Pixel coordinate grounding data
-*-

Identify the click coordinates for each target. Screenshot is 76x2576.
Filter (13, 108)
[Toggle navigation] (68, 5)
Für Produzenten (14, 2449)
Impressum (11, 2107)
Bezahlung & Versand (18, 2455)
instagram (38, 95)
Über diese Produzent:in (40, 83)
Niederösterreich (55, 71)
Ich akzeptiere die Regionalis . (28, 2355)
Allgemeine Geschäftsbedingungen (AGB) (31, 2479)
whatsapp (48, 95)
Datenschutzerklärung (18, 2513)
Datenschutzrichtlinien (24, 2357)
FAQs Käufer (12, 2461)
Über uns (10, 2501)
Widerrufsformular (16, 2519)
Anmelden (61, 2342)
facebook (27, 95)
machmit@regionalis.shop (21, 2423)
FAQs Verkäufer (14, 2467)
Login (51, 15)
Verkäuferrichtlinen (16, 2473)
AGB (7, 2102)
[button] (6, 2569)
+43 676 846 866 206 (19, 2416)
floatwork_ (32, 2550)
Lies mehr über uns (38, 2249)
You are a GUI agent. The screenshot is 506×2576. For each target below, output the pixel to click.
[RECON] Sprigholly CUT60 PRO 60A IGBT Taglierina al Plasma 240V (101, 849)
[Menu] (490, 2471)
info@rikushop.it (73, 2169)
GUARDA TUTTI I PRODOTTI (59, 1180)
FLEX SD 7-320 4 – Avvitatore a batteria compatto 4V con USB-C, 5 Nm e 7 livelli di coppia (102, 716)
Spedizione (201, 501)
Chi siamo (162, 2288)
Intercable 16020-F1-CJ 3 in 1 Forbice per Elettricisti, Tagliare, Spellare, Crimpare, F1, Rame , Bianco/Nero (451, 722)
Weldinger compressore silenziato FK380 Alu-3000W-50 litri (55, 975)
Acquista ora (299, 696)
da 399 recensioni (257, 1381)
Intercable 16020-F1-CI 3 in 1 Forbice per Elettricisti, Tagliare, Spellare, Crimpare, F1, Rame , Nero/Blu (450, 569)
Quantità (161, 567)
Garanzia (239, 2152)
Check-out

-*-

> DIRECTIONS FOR THIS TASK
All of the records must be retyped exactly as they are.

> RESPONSE AREA
Identify the click coordinates for each target. Screenshot is 76x2576.
Filter (13, 108)
[Toggle navigation] (68, 5)
Für Produzenten (14, 2449)
Impressum (11, 2107)
Bezahlung & Versand (18, 2455)
instagram (38, 95)
Über diese Produzent:in (40, 83)
Niederösterreich (55, 71)
Ich akzeptiere die Regionalis . (28, 2355)
Allgemeine Geschäftsbedingungen (AGB) (31, 2479)
whatsapp (48, 95)
Datenschutzerklärung (18, 2513)
Datenschutzrichtlinien (24, 2357)
FAQs Käufer (12, 2461)
Über uns (10, 2501)
Widerrufsformular (16, 2519)
Anmelden (61, 2342)
facebook (27, 95)
machmit@regionalis.shop (21, 2423)
FAQs Verkäufer (14, 2467)
Login (51, 15)
Verkäuferrichtlinen (16, 2473)
AGB (7, 2102)
[button] (6, 2569)
+43 676 846 866 206 (19, 2416)
floatwork_ (32, 2550)
Lies mehr über uns (38, 2249)
You are a GUI agent. The screenshot is 506×2576. For each target below, output the pixel to click.
[RECON] Sprigholly CUT60 PRO 60A IGBT Taglierina al Plasma 240V (101, 849)
[Menu] (490, 2471)
info@rikushop.it (73, 2169)
GUARDA TUTTI I PRODOTTI (59, 1180)
FLEX SD 7-320 4 – Avvitatore a batteria compatto 4V con USB-C, 5 Nm e 7 livelli di coppia (102, 716)
Spedizione (201, 501)
Chi siamo (162, 2288)
Intercable 16020-F1-CJ 3 in 1 Forbice per Elettricisti, Tagliare, Spellare, Crimpare, F1, Rame , Bianco/Nero (451, 722)
Weldinger compressore silenziato FK380 Alu-3000W-50 litri (55, 975)
Acquista ora (299, 696)
da 399 recensioni (257, 1381)
Intercable 16020-F1-CI 3 in 1 Forbice per Elettricisti, Tagliare, Spellare, Crimpare, F1, Rame , Nero/Blu (450, 569)
Quantità (161, 567)
Garanzia (239, 2152)
Check-out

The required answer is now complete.